Longtime Catawba College Theatre Arts Professor Dayna Anderson was recognized at the College's May 16th graduation exercises for her 34 years of service to the institution.

Anderson joined the College in 1981, as a specialist in performance theory. During her tenure, she became most recognized for her work with actors who were just beginning their performance art, particularly women.

She earned her bachelor's degree in theatre and public address, a master's degree in communication and a master of fine arts degree in acting/directing and design, all from the University of Southern Mississippi. She completed post-graduate study at a variety of institutions, including University of Illinois, University of Southern Mississippi, the University of Minnesota, Oxford University and in New York thanks to a grant she received from the National Endowment for the Humanities. Her other post graduate acting studies have been in the Alexander Technique, including her graduation from the Alexander Alliance in Philadelphia.

As a director, more than 50 percent of Anderson's productions have been at Catawba where she has offered students a wide range of performance opportunities. Catawba honored her pedagogical skills and creative teaching by presenting her with its Swink Award for Classroom Teaching in 1998. She was inducted into Catawba's Blue Masque Hall of Fame in 2012.

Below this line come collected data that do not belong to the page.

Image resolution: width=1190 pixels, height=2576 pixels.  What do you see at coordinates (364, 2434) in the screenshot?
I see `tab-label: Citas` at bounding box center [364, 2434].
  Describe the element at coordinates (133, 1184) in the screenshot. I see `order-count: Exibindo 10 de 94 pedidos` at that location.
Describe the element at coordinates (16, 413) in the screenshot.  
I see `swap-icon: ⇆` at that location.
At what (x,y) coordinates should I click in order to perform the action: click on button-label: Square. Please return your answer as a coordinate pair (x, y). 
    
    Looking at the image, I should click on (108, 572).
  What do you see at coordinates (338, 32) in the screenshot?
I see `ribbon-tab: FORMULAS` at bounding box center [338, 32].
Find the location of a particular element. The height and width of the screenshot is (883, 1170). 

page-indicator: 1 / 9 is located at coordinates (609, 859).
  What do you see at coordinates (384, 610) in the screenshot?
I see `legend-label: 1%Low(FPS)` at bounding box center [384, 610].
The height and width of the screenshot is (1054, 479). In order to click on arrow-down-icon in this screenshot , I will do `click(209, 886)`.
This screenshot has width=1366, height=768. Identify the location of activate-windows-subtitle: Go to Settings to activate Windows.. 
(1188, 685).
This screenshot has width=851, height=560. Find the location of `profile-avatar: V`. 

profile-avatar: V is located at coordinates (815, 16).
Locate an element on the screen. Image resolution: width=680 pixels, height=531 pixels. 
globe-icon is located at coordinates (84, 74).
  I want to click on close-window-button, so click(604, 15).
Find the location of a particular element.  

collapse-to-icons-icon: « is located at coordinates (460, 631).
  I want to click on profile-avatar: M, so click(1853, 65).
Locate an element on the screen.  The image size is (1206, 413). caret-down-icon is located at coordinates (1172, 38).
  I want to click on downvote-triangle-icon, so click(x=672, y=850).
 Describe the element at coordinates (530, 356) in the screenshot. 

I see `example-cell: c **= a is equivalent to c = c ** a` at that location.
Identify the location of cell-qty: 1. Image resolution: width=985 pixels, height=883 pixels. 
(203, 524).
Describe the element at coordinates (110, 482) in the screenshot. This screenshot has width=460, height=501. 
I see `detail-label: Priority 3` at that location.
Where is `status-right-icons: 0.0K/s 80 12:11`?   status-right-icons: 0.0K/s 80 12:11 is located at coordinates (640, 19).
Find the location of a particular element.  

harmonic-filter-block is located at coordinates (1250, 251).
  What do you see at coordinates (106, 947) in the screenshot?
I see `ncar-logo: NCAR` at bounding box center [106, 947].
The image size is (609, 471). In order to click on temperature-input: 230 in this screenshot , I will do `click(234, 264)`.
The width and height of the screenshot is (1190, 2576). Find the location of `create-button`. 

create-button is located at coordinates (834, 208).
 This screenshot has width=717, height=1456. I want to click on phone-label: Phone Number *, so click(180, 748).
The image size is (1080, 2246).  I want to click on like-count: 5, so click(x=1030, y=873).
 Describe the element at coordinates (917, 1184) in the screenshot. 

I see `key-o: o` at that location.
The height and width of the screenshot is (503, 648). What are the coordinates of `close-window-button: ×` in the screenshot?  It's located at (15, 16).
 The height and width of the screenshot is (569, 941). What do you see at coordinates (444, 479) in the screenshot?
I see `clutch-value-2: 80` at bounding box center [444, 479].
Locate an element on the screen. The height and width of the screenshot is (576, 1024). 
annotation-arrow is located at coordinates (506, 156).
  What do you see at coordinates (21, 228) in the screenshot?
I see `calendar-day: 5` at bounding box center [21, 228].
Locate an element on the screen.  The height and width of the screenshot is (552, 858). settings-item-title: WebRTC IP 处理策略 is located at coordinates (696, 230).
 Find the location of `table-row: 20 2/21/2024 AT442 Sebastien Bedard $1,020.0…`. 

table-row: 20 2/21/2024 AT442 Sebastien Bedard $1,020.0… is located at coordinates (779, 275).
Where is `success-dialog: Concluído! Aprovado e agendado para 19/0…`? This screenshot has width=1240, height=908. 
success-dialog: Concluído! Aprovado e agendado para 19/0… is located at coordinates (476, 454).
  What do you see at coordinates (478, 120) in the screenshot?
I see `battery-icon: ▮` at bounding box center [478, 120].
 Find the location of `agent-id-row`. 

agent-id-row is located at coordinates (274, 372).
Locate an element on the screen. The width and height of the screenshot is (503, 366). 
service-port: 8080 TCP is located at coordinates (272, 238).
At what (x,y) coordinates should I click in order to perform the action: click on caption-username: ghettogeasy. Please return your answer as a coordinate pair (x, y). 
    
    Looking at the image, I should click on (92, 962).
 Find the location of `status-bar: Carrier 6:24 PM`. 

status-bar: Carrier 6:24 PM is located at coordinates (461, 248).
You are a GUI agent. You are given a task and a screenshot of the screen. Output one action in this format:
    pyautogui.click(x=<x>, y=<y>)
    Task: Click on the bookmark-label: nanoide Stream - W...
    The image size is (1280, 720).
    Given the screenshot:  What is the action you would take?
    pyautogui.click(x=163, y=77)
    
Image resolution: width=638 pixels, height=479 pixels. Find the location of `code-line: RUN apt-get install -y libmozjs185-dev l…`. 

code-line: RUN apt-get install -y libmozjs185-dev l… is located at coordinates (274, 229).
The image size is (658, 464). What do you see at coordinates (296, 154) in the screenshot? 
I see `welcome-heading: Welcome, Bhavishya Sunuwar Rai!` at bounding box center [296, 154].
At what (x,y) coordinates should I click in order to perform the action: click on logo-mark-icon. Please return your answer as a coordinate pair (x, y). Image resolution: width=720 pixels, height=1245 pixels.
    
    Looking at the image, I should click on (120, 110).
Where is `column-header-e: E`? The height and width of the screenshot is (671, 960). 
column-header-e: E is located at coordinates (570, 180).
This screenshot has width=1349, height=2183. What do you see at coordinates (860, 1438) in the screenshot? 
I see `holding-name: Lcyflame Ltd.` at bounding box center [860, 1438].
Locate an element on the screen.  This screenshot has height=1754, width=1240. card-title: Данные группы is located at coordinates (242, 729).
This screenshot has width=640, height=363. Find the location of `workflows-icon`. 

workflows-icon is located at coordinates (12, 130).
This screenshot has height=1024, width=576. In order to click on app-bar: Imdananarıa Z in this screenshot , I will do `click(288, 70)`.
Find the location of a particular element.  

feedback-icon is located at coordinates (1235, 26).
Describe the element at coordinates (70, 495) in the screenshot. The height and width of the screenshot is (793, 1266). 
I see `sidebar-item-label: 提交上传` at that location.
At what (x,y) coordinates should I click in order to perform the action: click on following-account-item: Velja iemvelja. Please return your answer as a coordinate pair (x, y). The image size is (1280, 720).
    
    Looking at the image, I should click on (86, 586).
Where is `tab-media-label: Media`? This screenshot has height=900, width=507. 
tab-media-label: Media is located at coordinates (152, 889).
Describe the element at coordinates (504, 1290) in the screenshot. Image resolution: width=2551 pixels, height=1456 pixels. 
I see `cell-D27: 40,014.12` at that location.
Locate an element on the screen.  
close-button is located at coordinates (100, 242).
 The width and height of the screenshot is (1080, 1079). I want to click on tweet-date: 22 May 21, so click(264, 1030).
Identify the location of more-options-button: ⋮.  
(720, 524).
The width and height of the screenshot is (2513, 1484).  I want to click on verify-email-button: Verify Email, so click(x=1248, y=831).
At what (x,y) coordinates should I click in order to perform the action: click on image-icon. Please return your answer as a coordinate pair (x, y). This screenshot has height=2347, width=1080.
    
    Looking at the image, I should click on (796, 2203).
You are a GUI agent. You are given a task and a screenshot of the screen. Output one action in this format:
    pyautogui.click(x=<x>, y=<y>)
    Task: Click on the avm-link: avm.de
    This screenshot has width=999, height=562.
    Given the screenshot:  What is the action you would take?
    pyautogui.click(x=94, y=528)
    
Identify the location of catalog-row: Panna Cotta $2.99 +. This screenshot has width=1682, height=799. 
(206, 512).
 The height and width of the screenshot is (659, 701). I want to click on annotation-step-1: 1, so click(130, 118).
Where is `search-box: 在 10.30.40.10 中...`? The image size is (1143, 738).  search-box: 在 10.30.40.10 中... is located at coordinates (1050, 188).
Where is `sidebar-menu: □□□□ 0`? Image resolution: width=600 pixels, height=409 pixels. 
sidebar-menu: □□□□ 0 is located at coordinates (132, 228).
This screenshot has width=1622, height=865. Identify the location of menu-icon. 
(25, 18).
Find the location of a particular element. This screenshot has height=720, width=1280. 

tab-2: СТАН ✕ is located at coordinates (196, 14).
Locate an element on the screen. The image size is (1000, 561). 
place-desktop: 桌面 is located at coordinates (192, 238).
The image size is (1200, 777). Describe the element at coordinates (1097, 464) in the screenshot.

Professor Anderson directed her last production at Catawba in February of this year, Shakespeare's "Comedy of Errors." She took a look back on her career when she was interviewed about that production and had this to say:

"As long as you learn as much from your students as you try to teach them, that sustains you. I have had a fulfilled life in theatre — it's had my heart for all of this time. It's not a romantic life at all. It's gritty and tough, and worth sticking with, like everything worth having.

"Theatre is an element of change and that's what college is. People come whether audience member or students and they leave changed. What a blessing it has been for me to be a part of that."